START Excerpted records

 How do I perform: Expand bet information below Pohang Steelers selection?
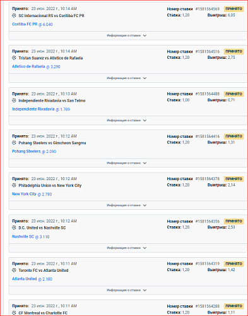[x=127, y=163]
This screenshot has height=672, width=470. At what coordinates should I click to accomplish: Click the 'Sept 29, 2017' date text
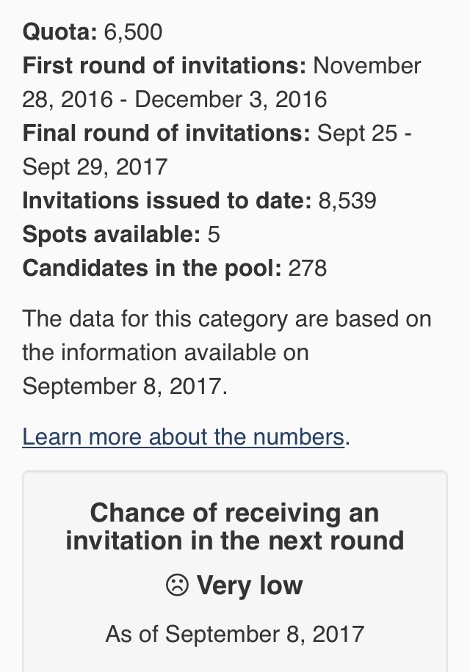(95, 167)
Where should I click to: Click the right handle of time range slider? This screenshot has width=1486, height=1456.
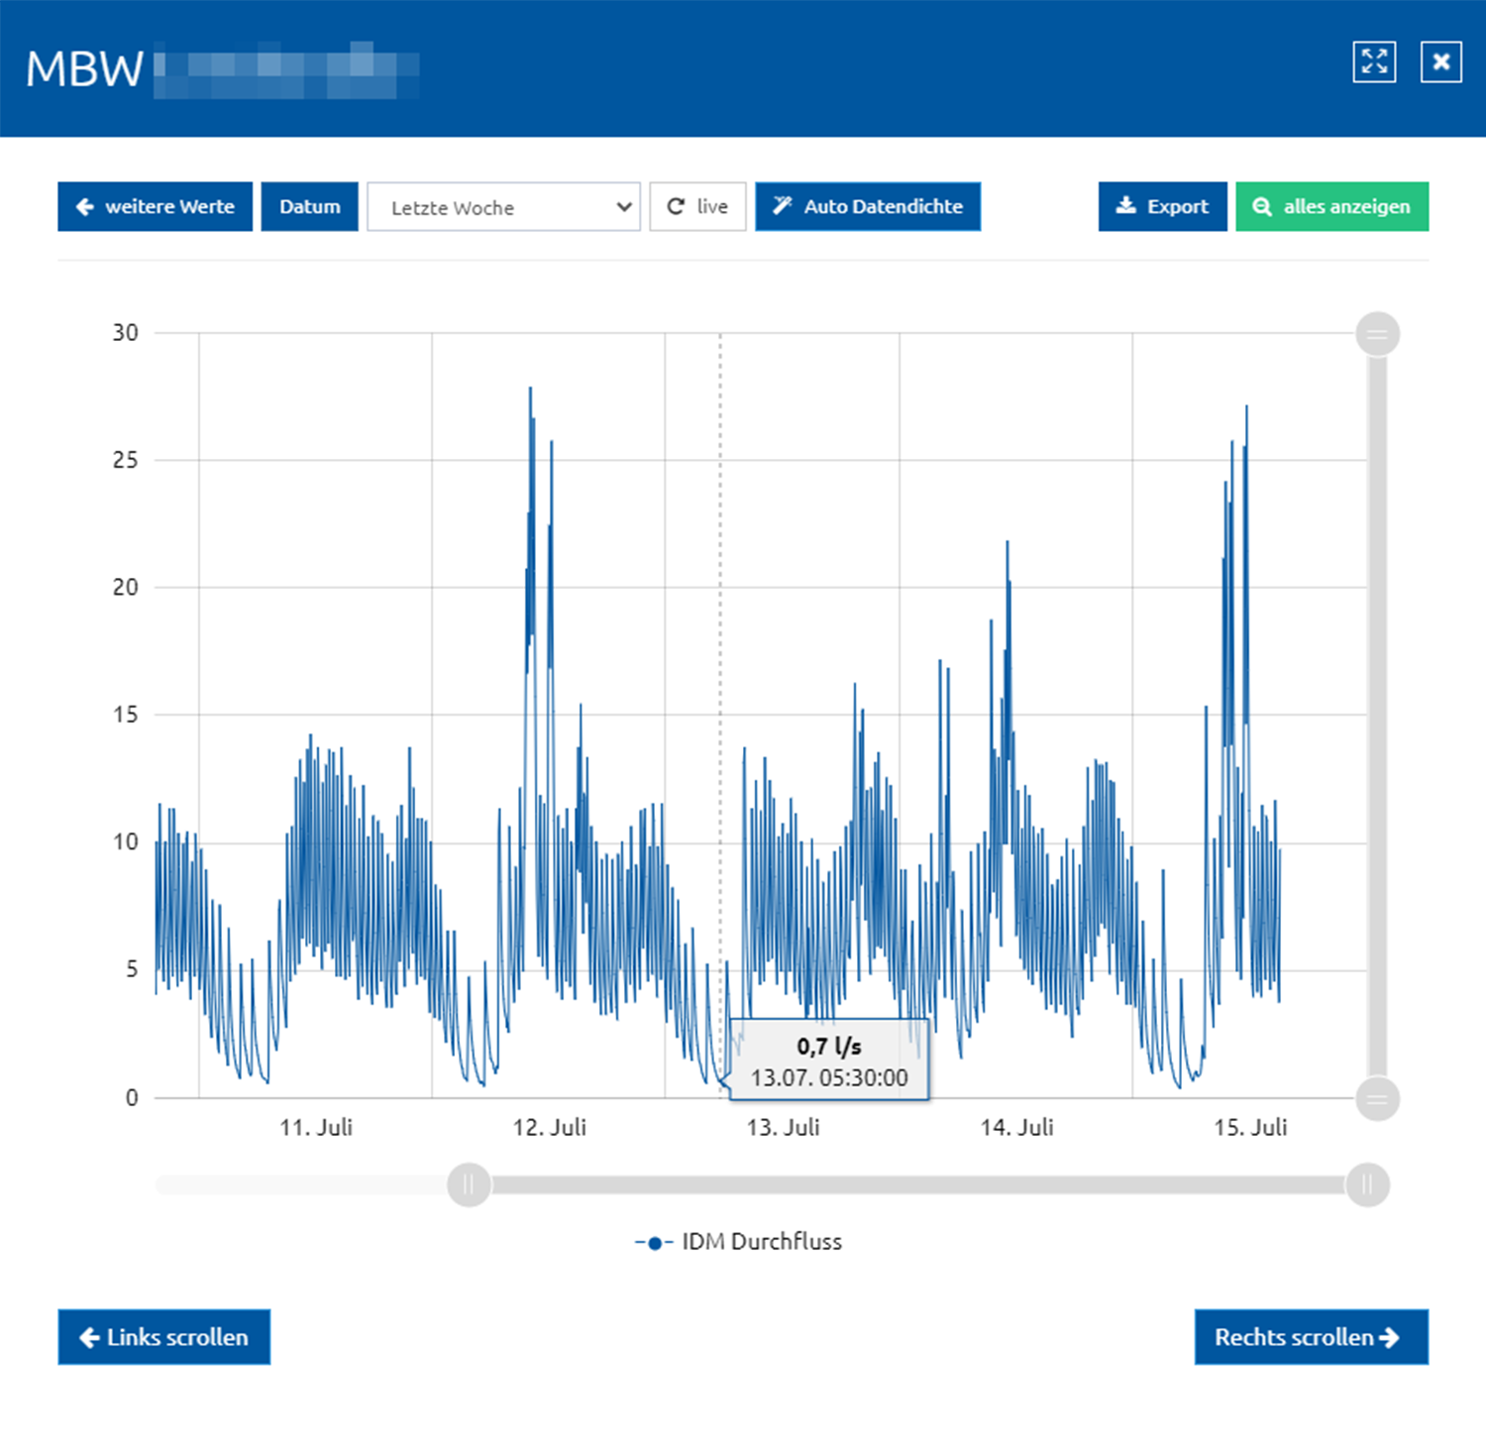tap(1367, 1184)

END Excerpted records

Please repeat all of the data exactly, excluding images.

*Response box*:
 How do I perform: Expand bet information below Pohang Steelers selection?
[x=127, y=163]
This screenshot has height=672, width=470. At what coordinates should I click to accomplish: Click the 'Sept 29, 2017' date text
(95, 167)
Where should I click to: Click the right handle of time range slider? This screenshot has width=1486, height=1456.
tap(1367, 1184)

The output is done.